Another explanation for the presence of autoactivated CD4+ T cells could be the expansion of a particular T cell clone capable of recognizing a specific Ag. To address this possibility, the expression of TCR V region β-chains (Vβ) in control and Runx1−/−Bcl2tg CD4+ T cells was analyzed (Supplemental Fig. 2). Similar distribution patterns of TCR Vβ were observed in the two cell genotypes, confirming the polyclonality of cells.
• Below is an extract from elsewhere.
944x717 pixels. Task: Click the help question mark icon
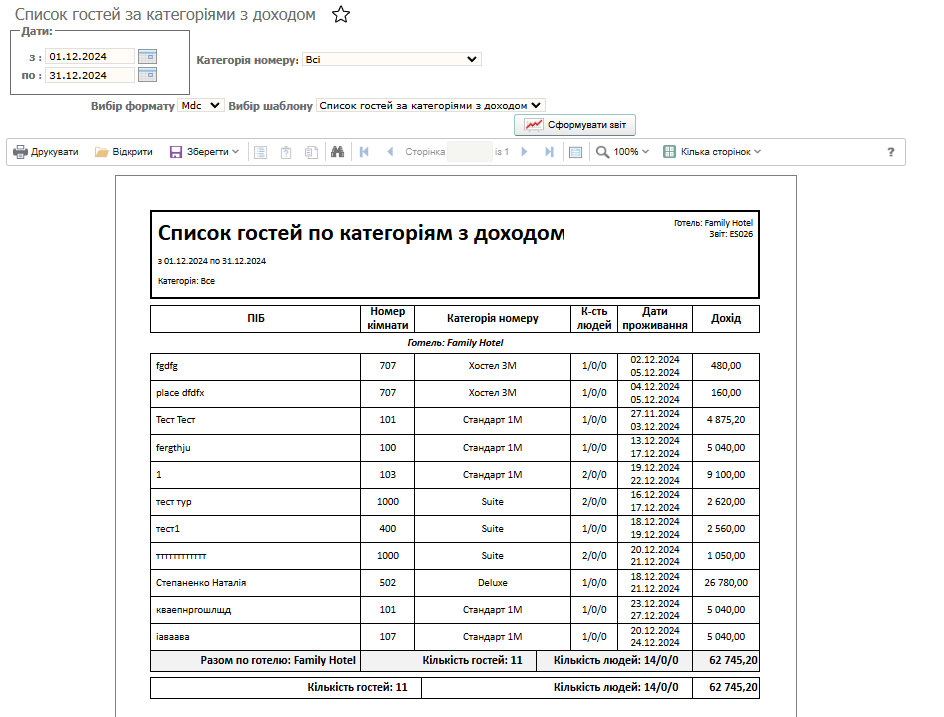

A third possible explanation for autoactivated T cells is the dysfunction of Treg. As seen in Supplemental Fig. 3A, the percentage of Foxp3+ cells among the CD4+ subset was increased in Runx1−/−Bcl2tg spleens compared with control spleens (37% versus 14%). In support of this observation, increased CTLA4 and CD25 mRNA expression was detected in CD4+ T cells purified from Runx1−/−Bcl2tg spleens (Supplemental Fig. 3B). An increase in Foxp3+ Treg might function to circumvent the robust immune responses in Runx1−/−Bcl2tg mice. Therefore, the autoactivation of CD4+ T cells seen in Runx1−/−Bcl2tg mice likely was not due to an impairment of thymocytes or Treg differentiation but rather was due to the dysregulation of intrinsic transcriptional control.

To further confirm an intrinsic process of CD4+ T cell activation, we performed chimera experiments by transplanting BM cells from CD45.1+-C57BL/6 and Runx1−/−Bcl2tg (CD45.1) mice into irradiated C57BL/6 recipient mice. Reconstituted cells in spleen, pLN, mLN, and lung of recipient mice were examined after 8 wk (Fig. 6E). CD4+ T cells derived from Runx1−/−Bcl2tg BM contained a substantially greater percentage of memory/effector cells and fewer naive cells compared with the corresponding cells derived from wild-type BM. Notably, CD4+ T cells from Runx1−/−Bcl2tg lung contained the highest percentage of effector/memory cells (84 ± 2%). The observations strongly suggest that Runx1 deficiency-mediated hyperactivation of CD4+ T cells reflects a cell-intrinsic process.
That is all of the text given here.